Adalet Arayana Destek Grubu olarak 2012'den beri farklı işlerde çalışan 100 gönüllü arkadaşımız ile çalışarak almanağı hazırlıyoruz. Editör ve tasarımcımız son haline getiriyor. İşçi Sağlığı ve Güvenliği Merkezi düzenli olarak iş cinayetlerine ilişkin istatistikleri düzenliyor. Biz de bunu baz alarak, bize ulaşan bilgiler ve ulusal basından derlediklerimiz ile birlikte bu bilgileri aylık raporlar haline getiriyoruz. Bunu yaparken soğuk istatistik olmasının önüne geçmeye çalışıyoruz. Ulaşabildiğimiz işçilerin hayatlarına dair öyküleri taşıyoruz. Özellikle işçi sağlığı ve güvenliği tedbirlerinin alınmaması nedeniyle işçilerin hayatlarını kaybettiğini vurgulamaya çalışıyoruz.
- Rakamlara bakacak olursak, 2014'te karşımızda nasıl bir tablo var?
Almanağın ilk bölümünde istatistikler yer alıyor. Bu rakamları ülkenin utanç vesikası olarak görüyoruz. 2014'te en az 1886 işçi hayatını kaybetti. 2012'den beri bu almanağı çıkarıyoruz ve her yıl ölümlerde artış yaşanıyor. 2015'in ilk 4 ayında işçi ölümü sayısı 481'i geçti. - İş cinayetlerinde hangi sektörler ön plana çıkıyor? İnşaat, maden ve tarım sektörleri. 2014 yılında en az 423 işçi inşaat-yol, 386 işçi maden, 309 işçi tarım sektöründe çalışırken hayatını kaybetti.

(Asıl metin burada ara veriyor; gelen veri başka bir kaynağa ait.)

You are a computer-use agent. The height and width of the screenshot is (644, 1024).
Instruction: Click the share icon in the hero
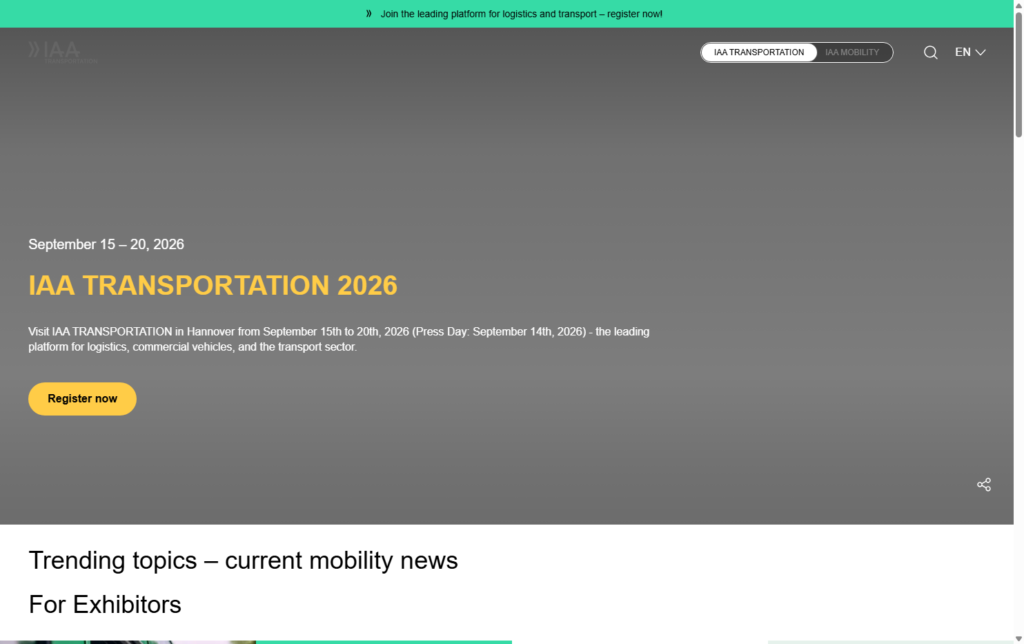point(983,484)
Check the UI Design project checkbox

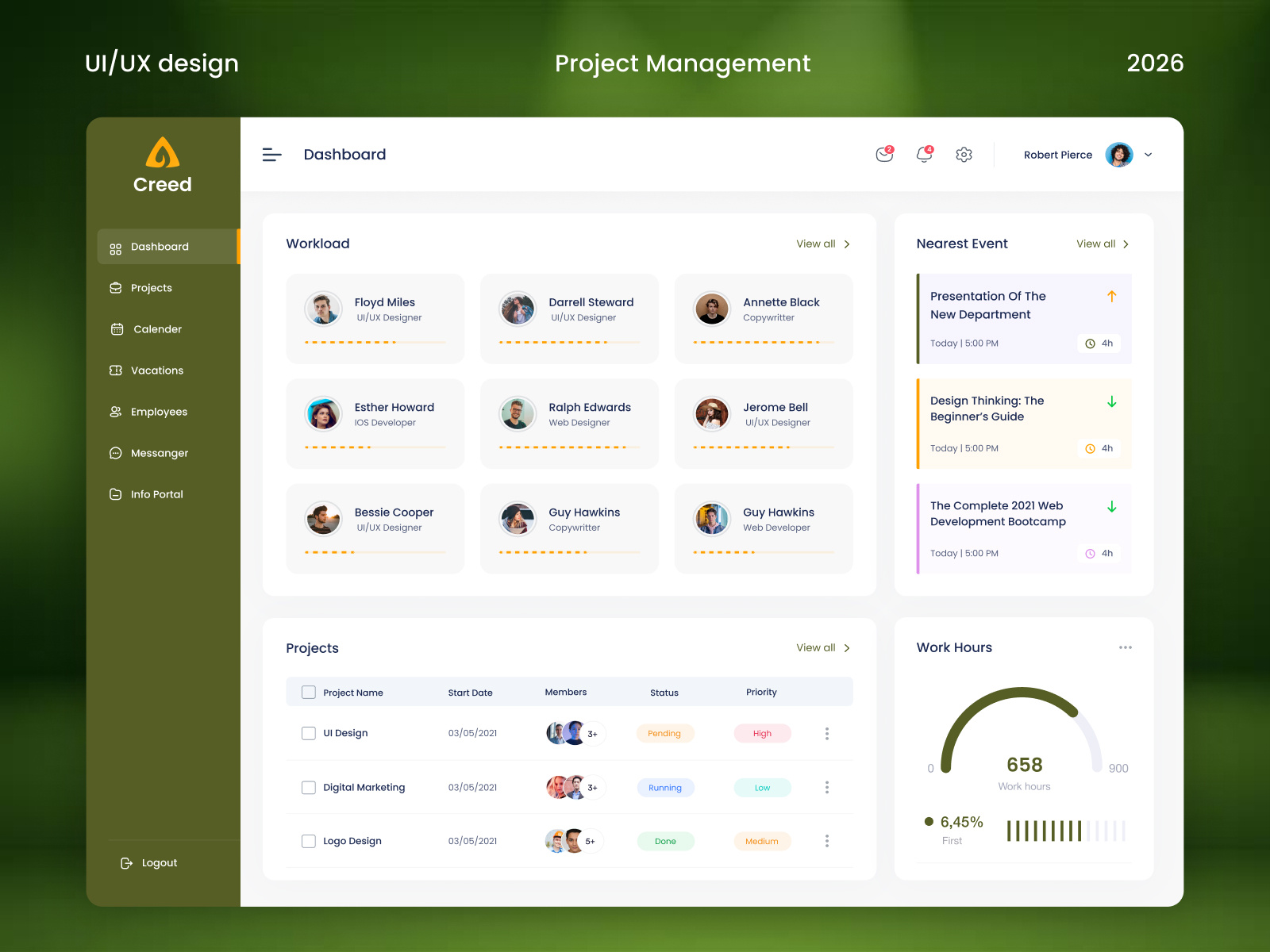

'Meslek hastalığı dedi, atıldı'
- Almanakta meslek hastalıklarına ayrı bir bölüm ayrılmış...
Evet ikinci bölümde meslek hastalıkları yer alıyor. İşçi ölümlerinin yüzde on dördü iş cinayeti, yüzde 86'sı ise meslek hastalıkları nedeniyle gerçekleşiyor. Meslek hastalıklarına dair net bir rakam yok. Sadece biz değil doktorlar da bilmiyor. İşçiler meslek hastası olduklarını ispatlayamıyorlar. Bu konuda mücadele eden doktorlara meslek hastalığı nedir, iş yeri hekimleri meslek hastalığı tespit ettiklerinde nelerle karşılaşıyorlar diye sorduk. Örneğin Ahmet Tellioğlu, çalıştığı iş yerinde meslek hastalığı tespit ettiği için işten çıkarıldı. Doktorlar tespit konusunda bağımsız olamıyorlar. Bunun yanı sıra sahaya çıkıp işçilerin kendi sözlerini söylemelerini istedik. Bunun için de Şişecam, Toyota gibi firmaların fabrikalarındaki işçiler ile konuştuk.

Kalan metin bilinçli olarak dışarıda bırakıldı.